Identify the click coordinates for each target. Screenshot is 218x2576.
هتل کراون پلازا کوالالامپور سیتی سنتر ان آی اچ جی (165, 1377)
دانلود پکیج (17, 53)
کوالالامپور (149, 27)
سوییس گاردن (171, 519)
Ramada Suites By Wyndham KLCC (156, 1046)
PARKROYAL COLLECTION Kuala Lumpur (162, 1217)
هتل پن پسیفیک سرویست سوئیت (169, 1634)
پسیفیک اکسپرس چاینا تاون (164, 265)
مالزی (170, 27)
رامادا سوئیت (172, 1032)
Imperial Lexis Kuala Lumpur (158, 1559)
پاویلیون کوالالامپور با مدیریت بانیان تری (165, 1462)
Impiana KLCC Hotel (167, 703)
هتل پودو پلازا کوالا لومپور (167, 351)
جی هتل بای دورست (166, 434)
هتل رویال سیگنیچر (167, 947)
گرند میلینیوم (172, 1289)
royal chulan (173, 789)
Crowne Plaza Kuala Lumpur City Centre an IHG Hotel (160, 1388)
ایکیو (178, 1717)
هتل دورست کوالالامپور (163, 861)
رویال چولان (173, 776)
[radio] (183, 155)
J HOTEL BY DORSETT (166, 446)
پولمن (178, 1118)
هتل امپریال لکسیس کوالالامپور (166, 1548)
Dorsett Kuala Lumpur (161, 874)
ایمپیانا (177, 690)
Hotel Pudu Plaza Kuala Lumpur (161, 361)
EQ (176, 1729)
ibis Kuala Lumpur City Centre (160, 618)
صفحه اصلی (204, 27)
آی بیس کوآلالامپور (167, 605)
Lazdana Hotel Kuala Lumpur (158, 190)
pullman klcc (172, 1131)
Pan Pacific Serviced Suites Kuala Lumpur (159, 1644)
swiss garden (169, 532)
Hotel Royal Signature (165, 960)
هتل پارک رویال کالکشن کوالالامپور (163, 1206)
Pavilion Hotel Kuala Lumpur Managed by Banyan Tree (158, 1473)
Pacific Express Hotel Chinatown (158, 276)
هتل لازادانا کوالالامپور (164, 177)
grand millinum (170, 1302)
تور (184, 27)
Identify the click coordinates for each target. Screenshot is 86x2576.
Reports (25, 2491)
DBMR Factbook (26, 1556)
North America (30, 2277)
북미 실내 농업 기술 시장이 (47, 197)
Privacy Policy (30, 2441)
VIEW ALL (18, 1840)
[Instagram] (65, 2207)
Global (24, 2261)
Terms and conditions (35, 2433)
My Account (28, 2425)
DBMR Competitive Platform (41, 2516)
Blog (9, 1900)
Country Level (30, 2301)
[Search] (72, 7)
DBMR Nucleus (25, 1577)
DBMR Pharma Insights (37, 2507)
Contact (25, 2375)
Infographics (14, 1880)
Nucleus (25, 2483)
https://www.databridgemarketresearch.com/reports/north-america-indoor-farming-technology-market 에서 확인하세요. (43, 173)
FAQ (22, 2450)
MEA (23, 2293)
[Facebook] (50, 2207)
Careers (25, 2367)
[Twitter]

- - - - - - -

Report each line above containing the string "Pacific".

### Response for this exercise
Pan Pacific Serviced Suites Kuala Lumpur (159, 1644)
Pacific Express Hotel Chinatown (158, 276)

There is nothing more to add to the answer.